Михаил направил бинокль в указанную сторону и на пределе видимости увидал малюсенький крестик самолета.

- Точно самолет. Примерно девяносто градусов курсового угла левого борта. - не отрываясь от окуляров подтвердил лейтенант: - молодец, Арик. От имени командования объявляю тебе благодарность. Только не на девять часов – это сухопутная терминология, а девяносто градусов курсового угла левого борта. Ну да это Крымов тебя подучит… Хорошо, можешь идти,
- Конечно, подучу. – подтвердил штурман: - Можно глянуть? – попросил он бинокль, когда парнишка ушел.
- Смотри.

Но Крымов самолета не увидел, тот уже скрылся за горизонтом.

- Может немец не заметил? - спросил у Карпенко капитан-танкист, пришедший на «мошку» после того, как все стихло.
- Будем надеяться на чудо. Ответил тот.

Но чудо на войне случается редко…

Примерно через пару часов опять послышался едва различимый шум но уже справа по носу. Снова вызвали «слухача».

- Это не самолет… Точно. Похоже корабль, но в их гуле я разбираюсь слабо. Скорее всего, что-то небольшое и быстроходное. - дал заключение Арик.
- Небольшое и быстроходное? - произнес вслух лейтенант и задумался.
- Может наш торпедный катер? - высказал идею танкист.
- Наш торпедный катер? Справа по носу?.. Нет – это маловероятно. - вставил свое слово Крымов: - Это скорее всего румынский шнельбот!
- Очень может быть… Нам доводили до сведения, что им немцы передали парочку. - сказал Карпенко, внимательно всматриваясь в сторону нарастающего шума: - Боевая тревога! Занять всем места по боевому расписанию! - негромко, но уверенно произнес он. И добавил, обращаясь к штурману и танкисту: - Только тихо, в колокол громкого боя не бить.

Шум быстро нарастал, и наконец в бинокль Карпенко смог разглядеть врага. Это действительно был шнельбот, на гафеле трепыхался румынский военно-морской флаг.
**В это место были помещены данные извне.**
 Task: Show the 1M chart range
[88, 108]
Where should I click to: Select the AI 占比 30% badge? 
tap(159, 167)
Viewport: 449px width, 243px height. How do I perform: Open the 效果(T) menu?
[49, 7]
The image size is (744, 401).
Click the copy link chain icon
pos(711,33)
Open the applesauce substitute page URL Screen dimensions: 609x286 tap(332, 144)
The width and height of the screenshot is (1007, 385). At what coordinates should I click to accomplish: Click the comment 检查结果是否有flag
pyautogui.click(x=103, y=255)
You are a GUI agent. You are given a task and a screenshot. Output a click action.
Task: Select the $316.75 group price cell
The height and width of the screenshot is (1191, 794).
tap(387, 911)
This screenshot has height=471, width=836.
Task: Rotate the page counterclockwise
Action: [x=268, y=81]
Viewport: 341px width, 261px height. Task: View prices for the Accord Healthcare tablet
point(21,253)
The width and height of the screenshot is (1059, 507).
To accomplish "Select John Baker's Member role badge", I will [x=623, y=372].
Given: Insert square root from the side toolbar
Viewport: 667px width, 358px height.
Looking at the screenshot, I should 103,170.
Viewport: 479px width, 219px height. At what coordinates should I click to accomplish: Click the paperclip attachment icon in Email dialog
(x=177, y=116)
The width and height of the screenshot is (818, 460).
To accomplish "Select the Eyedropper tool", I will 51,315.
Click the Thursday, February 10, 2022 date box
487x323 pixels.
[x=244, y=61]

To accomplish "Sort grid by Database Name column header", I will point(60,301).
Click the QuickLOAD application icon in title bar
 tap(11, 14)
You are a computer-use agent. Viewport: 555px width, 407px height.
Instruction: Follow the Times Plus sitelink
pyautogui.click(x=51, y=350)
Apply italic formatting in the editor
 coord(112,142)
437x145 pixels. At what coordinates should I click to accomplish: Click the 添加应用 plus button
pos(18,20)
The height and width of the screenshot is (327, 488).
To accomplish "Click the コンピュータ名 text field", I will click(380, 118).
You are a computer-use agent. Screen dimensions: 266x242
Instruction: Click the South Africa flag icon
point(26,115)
Еще через небольшой промежуток времени, румын сбавил ход и стал медленно приближаться к неопознанному странному плавучему объекту.

Зрелище было еще то! Как раз в это время готовился обед и на барже под маскировочными сетями вовсю дымили две полевые кухни! При всем желании вражеские моряки не могли идентифицировать плавсредство, встреченное ими в открытом море. Это заставило их действовать осторожно.

Шнельбот, на котором лейтенант сумел разобрать название «Visculul», застопорил ход. На «мошке» это сделали значительно раньше.

Некоторое время моряки с обеих сторон, разглядывали друг друга в бинокли. Но если румыны были, как на ладони, то наших надежно скрывали маскировочные сети, заблаговременно задействованные дальновидным лейтенантом.

- Опасный зверюга, - сказал Карпенко штурману и Казарину, которые находились на мостике «охотника». При этом лейтенант говорил вполголоса, как будто опасался, что румыны их услышат: - У него тридцатимиллиметровый автомат и броня… Расчихвостит нас, как бог черепаху!.. Тут надо действовать хитро… Вот, что, Казарин, твоя задача с первого выстрела носового орудия попасть ему в рубку. Дальше будет проще – выскочим и покрошим его в упор из ДШК. Главное наше оружие – неожиданность. Не дадим ему опомниться и прикончим гада.

Так и решили. Пока на румынском катере совещались, как поступить дальше – расстрелять русских из всего имеющегося оружия, или взять на абордаж, на «мошке» отдали швартовные концы и, не запуская двигателей, отошли на несколько метров от баржи.

Главная проблема состояла в том, что «Visculul» подошел со стороны замаскированного буксира, и поразить его из палубной сорокапятки не было никакой возможности. Поэтому для выстрела нужно было высунуться из-за укрывающей «охотник» баржи.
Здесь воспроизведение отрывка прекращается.